Racismos
Por Wilson Gomes, professor da UFBA
Racismo é um tipo de preconceito social que, supondo que os
humanos se dividem em raça, como outros bichos, considera que pelo menos uma
delas é composta por humanos inferiores. Me parece banal, não? Acho que esta é
mais ou menos a compreensão comum de racismo. E bem sensata.
Os identitários e os complacentes que os cercam tomaram há
alguns anos a decisão de que, não, racismo não era mais isso.

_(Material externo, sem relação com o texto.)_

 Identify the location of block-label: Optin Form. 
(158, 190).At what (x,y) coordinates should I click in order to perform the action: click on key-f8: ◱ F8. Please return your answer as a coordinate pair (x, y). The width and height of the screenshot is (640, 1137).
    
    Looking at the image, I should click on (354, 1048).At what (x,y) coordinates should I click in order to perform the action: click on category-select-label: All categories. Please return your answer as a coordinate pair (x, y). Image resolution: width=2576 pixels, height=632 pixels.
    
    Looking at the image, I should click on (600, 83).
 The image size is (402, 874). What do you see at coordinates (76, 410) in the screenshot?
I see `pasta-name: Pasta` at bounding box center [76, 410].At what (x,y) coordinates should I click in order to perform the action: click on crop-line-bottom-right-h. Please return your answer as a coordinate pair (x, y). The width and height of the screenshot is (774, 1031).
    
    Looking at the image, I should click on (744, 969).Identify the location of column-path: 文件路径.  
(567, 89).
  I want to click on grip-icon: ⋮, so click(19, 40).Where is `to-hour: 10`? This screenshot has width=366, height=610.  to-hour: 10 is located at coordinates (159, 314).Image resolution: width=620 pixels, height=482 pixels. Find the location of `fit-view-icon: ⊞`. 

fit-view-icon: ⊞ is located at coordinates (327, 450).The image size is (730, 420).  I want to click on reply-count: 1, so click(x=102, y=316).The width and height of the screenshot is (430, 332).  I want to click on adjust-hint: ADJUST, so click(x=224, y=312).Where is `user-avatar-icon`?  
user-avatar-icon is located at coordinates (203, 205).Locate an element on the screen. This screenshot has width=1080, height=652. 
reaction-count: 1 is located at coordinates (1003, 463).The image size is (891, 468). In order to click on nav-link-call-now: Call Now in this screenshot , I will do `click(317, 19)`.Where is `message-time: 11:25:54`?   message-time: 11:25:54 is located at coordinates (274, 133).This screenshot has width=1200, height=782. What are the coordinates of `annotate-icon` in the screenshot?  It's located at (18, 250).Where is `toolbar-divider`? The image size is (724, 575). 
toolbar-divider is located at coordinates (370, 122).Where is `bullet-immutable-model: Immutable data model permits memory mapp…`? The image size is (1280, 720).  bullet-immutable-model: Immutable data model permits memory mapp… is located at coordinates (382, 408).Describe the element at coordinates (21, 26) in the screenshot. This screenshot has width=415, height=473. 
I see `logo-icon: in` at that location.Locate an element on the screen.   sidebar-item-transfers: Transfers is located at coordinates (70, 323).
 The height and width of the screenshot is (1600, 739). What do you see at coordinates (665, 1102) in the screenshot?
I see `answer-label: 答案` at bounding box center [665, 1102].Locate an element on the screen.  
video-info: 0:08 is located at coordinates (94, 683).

E criaram um
conceito alternativo com dois objetivos: dar uma excludente de ilicitude para
membros de certos grupos e atribuir o monopólio do racismo a outro grupo.
Há alguns dias pedi que me dessem um fundamento racional
para o dogma segundo o qual é impossível a qualquer outro grupo, exceto os brancos,
ser racista e agir com racismo. Em suma, pedi que conceito de racismo é esse em
que só um tipo de humano pode praticar e o outro, sofrer.
Sem respostas. Citaram uma interpretação da lei brasileira,
mas eu não perguntei sobre lei e sim sobre conceito. As mais reiteradas
evidências que me deram não diziam respeito ao conceito, mas à
"frequência". Como é muito mais frequente que brancos sejam racistas,
o racismo é branco.
Desculpem, mas frequência não cria conceitos. Quase todos os
cisnes são brancos, mas basta que alguém apresente um caso de cisne negro e a
definição de cisne como "ave aquática graciosa e de plumas brancas"
tem que ser abandonada. Não era uma lei, mas o registro da frequência.
Basta um único caso de racismo cujo vetor vá de uma pessoa
não branca para o membro de outro grupo racial para que a tese de que "só
brancos podem ser racistas" tenha que ser abandonada. Isso é honestidade
empírica e conceitual. Acontece que não.
Reclama-se que são "fatos isolados" ou
"fenômenos extremamente raros" e que isso não teria o condão de
derrubar uma definição. Mas tem, sim. Cisnes negros também são fenômenos
extremamente raros, mas isso não torna "todos os cisnes são brancos"
uma proposição aceitável.
Como se trata de um fenômeno sociológico, manter uma
definição falsa pode ter o curioso efeito de tornar cada vez menos e raro esse
tipo de racismo. Ao dizer a um grupo "faça o que fizer, você não pode ser
acusado de racismo" estou dizendo "sinta-se socialmente
autorizado".
Por isso, os exemplos se multiplicam, uma vez que a
complacência não apenas corre para justificar, explicar, mitigar, racionalizar,
como, no fundo, oferece salvo-condutos e concede indulgências plenária para
pecados futuros. A complacência é, sim, corresponsável pelos abusos.